第46話 ご報告・PTA改革のその後⑥

文字数 1,789文字

 さて何から改革すべきか。
 私たちはまず、会員である保護者と教職員にアンケートを取りました。本当に必要な活動を絞り込んでいくためです。
 このアンケート作成や結果の集計でも、ボスママが大活躍。まったく彼女の仕事が素晴らしすぎて、他のメンバーの出番がないぐらいでした。

 私は副会長として彼女の働きに感謝し、彼女の能力を褒め、時には意見を差し挟みましたが、そうするとボスママはなぜか冷たい反応……。
 私にとやかく言われること自体が不愉快だったようです。自分が改革の主導権を握りたいからだなとわかってきましたが、こんな時はこちらも反応し過ぎないことが大事。淡々とやるのみです。

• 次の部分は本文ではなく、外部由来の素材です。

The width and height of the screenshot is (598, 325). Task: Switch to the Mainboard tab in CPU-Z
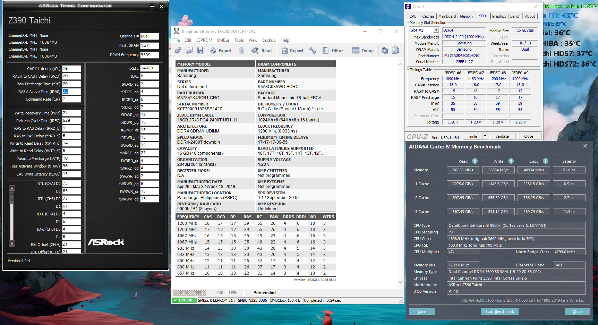pyautogui.click(x=447, y=16)
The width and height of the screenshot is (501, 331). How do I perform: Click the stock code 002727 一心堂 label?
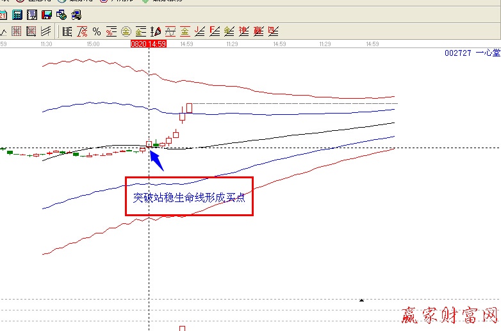pos(472,53)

 私は敢えて他のメンバーを褒めるようなこともしたのですが、この手は駄目なようでした。せっかく良い仕事をしてくれたそのメンバーがボスママの目を恐れ、かえって萎縮してしまうのです。
 ああ、リーダーって難しい! こういう時、やはり私の社会経験の少なさが露呈します。

 それでも改革が前に進んでいるのはボスママのおかげですから、私はとにかく運営を続けました。でも舵取りの手を放さぬ私に、今度はボスママがSNS上で攻撃してくることも。
 こうなってくると、また例の繰り返しです。多くのメンバーは怖がって既読スルーを徹底。SNSはほとんど私とボスママだけのやり取りになってきます。

 一方、リアルな会議では全員で活発な議論ができていたので、そこが救いでした。私は次第にSNSを会議の代替として使うことを諦めるようになり、リアルな会議を増やしたいと思いました。
 でも会議は月にたった一度。仕事を抱える人が多いので、会議の回数はそう増やせません。となると、改革だからといってあれもこれも欲張って変えていくのは難しそうでした。

 今、最低でもやるべきこととは何か。
 考えに考え、私は「強制をなくす」という結論に行き着きました。入学式の後、PTA役員が「お子さんが在学中に一度はやってくださいね」という呼びかけをするのが恒例になっていましたが、これ、すこぶる評判が悪いのです。
 全員がやるべき、という価値観を押し付けるからでしょう。つまりやらない人が叩かれるわけです。これがプレッシャーとなって多くの人を苦しめています。
 やはりこの強制感を消すレベルにまではもっていきたいと思ったのです。

 私たちは保護者アンケートの結果を分析し、必要な部分とそうでない部分とを峻別しました。さらにはその都度希望者を募り、集まった人たちでやっていくことができるよう、大きく組織の形を変えていきます。
 学校のため、子ども達のために必要な組織のみを残し、それもその時に集まった人数でできる範囲のことしかやらないことにしました。山のようにあった各種のマニュアルは、もともと役員の負担を少なくするために作られたものでしたが、活動の自由度を損なうのでほとんどすべてを廃止することに。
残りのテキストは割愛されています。